In 1846, Lincoln was elected to the U.S. House of representatives, where he served one two-year term. He was the only Whig in the Illinois delegation, but he showed party loyalty by participating in almost all the votes and making speeches that echoed the party line. He partnered with abolitionist Congressman Joshua R. Giddings in writing a bill that abolished slavery in the District of Columbia. The bill compensated former owners, enforced fugitive slave laws and proposed a popular vote on the matter. Lincoln abandoned the bill when it failed to garner sufficient Whig support.
Lincoln spoke out against the Mexican-American War, which he attributed to President Polk's desire for "military glory." He also supported the Wilmot Proviso, which, if adopted, would have banned slavery in U.S. territory won from Mexico.
Following the split in the Whig party caused by the Kansas Act, Lincoln was instrumental in forging the shape of the new Republican Party, drawing on Whigs, disenchanted Free Soil, Liberty and Democrat party members.
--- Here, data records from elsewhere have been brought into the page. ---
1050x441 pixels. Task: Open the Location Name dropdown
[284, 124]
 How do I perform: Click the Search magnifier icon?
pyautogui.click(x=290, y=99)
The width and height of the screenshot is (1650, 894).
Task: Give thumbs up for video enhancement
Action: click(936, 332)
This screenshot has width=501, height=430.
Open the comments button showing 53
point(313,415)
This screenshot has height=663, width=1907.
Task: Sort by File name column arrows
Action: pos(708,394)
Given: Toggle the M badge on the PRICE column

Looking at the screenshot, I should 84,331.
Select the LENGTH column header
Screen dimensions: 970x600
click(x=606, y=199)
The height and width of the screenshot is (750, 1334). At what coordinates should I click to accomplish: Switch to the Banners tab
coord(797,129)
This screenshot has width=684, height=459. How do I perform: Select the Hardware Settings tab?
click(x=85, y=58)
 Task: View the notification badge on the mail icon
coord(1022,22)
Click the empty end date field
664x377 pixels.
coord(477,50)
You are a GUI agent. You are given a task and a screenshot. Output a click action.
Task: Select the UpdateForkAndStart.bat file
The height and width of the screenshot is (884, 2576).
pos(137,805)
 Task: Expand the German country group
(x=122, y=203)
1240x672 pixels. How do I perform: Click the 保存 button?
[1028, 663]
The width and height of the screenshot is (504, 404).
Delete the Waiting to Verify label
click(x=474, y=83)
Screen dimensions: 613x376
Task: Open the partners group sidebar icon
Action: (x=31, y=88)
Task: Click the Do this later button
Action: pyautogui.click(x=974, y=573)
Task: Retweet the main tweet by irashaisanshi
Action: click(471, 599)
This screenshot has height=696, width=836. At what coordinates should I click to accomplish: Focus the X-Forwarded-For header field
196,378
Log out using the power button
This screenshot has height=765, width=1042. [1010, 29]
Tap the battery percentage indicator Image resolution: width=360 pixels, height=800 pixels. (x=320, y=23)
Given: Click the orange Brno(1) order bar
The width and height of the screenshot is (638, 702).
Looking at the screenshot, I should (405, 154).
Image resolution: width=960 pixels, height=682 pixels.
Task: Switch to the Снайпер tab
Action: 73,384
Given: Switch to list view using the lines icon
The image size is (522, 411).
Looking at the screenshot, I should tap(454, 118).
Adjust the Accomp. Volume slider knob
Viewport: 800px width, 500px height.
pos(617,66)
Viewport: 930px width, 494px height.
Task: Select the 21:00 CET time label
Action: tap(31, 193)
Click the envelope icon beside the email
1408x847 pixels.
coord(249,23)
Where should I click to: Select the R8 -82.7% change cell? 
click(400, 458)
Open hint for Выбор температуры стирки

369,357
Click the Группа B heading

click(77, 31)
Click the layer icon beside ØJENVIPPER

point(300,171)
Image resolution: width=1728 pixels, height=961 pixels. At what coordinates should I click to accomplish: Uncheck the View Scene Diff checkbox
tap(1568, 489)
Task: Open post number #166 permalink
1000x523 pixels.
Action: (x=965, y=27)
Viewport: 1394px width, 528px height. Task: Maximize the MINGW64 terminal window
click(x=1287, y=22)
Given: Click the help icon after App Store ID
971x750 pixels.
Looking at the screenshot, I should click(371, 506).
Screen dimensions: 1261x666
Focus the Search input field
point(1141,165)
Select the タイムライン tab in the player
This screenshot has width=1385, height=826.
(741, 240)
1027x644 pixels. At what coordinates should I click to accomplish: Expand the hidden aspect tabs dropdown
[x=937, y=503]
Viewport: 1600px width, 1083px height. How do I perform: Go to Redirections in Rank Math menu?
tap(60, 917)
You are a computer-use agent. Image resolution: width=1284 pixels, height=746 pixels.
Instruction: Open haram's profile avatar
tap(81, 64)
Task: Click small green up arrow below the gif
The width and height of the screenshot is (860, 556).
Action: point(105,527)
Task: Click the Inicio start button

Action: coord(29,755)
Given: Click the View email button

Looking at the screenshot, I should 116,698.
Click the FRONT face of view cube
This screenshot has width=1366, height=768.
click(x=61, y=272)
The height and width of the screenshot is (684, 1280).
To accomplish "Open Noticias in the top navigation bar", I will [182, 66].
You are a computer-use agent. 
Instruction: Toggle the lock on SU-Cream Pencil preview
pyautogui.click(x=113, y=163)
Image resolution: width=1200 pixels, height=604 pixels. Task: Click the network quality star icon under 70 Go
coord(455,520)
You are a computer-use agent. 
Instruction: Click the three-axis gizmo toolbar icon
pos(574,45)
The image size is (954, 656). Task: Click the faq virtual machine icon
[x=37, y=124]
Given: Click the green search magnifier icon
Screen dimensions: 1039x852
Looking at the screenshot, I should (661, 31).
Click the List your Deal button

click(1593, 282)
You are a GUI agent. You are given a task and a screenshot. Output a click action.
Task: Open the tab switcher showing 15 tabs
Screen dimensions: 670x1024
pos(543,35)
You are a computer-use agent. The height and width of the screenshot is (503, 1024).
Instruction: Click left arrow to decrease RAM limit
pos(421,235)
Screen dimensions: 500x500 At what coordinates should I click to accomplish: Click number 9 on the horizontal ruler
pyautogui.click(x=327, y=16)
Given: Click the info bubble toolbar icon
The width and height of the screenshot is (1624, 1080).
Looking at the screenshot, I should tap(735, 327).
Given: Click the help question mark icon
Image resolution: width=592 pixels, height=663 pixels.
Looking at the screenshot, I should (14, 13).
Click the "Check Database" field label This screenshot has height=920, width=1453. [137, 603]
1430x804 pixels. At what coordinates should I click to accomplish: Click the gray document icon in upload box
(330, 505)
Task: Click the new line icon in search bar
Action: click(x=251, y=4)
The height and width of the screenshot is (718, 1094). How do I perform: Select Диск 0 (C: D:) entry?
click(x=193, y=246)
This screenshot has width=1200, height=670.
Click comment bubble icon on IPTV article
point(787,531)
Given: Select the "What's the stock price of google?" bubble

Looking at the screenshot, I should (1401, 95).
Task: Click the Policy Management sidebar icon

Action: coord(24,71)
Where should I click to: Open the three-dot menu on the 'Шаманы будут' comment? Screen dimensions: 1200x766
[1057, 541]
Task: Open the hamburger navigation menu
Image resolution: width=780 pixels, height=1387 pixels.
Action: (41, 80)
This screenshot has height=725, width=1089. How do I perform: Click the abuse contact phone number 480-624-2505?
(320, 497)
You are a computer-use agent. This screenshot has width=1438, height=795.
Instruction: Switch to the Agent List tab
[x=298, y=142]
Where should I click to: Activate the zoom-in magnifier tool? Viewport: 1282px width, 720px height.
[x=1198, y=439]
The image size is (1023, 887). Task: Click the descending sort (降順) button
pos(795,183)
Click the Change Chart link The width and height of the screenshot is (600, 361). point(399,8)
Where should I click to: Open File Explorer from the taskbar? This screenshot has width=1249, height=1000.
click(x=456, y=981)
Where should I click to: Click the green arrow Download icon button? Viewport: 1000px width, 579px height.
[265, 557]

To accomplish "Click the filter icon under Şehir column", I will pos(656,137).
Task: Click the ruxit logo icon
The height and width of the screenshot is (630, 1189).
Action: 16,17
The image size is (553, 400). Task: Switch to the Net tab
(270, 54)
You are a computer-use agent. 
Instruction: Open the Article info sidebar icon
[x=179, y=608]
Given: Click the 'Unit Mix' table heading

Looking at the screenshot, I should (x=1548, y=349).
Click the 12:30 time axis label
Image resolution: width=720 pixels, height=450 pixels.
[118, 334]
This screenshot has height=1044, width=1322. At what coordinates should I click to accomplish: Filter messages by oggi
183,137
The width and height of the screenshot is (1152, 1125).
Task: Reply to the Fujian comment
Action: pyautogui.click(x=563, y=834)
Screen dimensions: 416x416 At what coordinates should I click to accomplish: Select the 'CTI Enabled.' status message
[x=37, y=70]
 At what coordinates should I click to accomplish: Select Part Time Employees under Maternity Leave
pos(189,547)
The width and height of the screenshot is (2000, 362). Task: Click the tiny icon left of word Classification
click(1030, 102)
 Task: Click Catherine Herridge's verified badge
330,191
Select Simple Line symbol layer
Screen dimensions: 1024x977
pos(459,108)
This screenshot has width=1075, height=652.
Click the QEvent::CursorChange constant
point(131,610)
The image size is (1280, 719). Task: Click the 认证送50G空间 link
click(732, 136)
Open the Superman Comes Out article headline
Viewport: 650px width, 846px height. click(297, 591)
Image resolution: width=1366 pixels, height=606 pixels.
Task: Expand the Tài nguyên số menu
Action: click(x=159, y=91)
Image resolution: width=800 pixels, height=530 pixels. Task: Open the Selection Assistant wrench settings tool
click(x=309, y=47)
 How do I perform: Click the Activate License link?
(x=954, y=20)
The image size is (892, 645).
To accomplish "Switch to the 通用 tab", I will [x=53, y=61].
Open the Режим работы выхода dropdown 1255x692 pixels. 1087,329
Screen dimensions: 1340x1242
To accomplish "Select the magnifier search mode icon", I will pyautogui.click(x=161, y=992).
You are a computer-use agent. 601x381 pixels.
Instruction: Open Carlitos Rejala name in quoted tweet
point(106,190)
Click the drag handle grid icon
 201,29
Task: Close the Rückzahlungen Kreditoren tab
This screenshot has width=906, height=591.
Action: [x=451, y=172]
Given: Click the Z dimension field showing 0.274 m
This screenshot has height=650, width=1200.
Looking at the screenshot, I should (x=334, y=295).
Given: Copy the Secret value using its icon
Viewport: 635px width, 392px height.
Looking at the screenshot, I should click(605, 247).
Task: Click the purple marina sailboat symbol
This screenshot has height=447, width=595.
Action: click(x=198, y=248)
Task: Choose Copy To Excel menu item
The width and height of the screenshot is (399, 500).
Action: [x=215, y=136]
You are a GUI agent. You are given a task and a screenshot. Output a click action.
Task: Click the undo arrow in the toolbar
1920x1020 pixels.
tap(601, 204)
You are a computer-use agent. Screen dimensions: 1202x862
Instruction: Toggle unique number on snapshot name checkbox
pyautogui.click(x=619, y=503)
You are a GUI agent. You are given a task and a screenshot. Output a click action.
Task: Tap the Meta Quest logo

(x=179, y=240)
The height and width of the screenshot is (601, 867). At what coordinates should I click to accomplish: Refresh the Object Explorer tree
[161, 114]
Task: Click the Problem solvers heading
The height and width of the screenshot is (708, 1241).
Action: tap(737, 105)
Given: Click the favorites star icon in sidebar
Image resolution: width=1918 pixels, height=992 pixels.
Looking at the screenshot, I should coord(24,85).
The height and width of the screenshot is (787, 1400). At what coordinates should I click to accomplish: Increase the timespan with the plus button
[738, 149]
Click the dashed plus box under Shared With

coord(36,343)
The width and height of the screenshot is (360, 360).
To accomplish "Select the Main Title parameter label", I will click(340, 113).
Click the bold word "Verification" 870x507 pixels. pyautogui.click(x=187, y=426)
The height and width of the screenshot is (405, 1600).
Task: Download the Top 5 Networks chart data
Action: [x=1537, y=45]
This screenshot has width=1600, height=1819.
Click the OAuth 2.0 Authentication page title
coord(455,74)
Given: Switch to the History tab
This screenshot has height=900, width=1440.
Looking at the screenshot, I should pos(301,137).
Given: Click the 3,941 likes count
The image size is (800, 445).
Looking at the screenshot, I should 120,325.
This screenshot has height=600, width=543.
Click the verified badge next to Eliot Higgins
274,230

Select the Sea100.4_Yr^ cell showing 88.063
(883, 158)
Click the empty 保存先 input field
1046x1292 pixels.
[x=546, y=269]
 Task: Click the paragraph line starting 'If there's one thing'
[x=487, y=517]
At the 1856 Republican National Convention, Lincoln placed second in the contest to become the party's candidate for vice president.
Douglas remains popular. During his career, he has tried to steer a middle course on the slavery issue. His popular sovereignty doctrine has been satisfactory to Southerners who don't want outside interference with slavery and Northerners who don't want to take sides over it. It has been famously said of him that he doesn't care whether slavery is voted up or down, as long as it is voted on by the people. Despite this, Douglas has taken the side against President James Buchanan and his Southern allies to admit Kansas Territory as a slave state. It is said the two have become bitter enemies. Slavery has been a divisive issue between Northern and Southern Democrats and could eventually splinter the party.
War in Mexico: Liberals Establish New Capital in Veracruz
Ousted President Benito Juárez and his Liberal supporters have set up a new capital in Veracruz after being forced to flee from Mexico City during a coup led by army general Félix Zuloaga.
Juárez and other liberals gained political control in Mexico following the loss of about half of Mexico's colonial territory to the United States in the Mexican-American War.
Believing the Church and military were the source of most of Mexico's problems, the Liberals passed a series of Reform Laws that allowed the government to confiscate Church land and convert it to private property. The laws also prohibited corporate bodies from owning lands, which included communal land owned by Indian villages. Also, religious celebrations outside churches was forbidden as was the use of church bells and clerical dress in public.
These laws met strong resistance from Conservatives, the Church and the military. General Tomás Mejía rebelled against the Liberal government in the defense of the Catholic identity of Mexico in the Sierra Gorda region of Querétaro.
Opposition to the these laws culminated in a take over of Mexico City by Conservative forces. This operation was called the Plan of Tacubaya and was led by Zuloaga. The Plan of Tacubaya deeply divided the country, with each state deciding whether to support the Liberals' Reform Constitution or the Conservatives' takeover of Mexico City. Juárez who was imprisoned, escaped and fled to the city of Querétaro. Júarez was recognized as the Liberals' interim president. As Zuloaga and the army have taken more of the central part of Mexico, Juárez and his government was forced to retreat to the city of Veracruz. From there, the Liberal government has control over the state of Veracruz and a number of allied states in the north and central-west.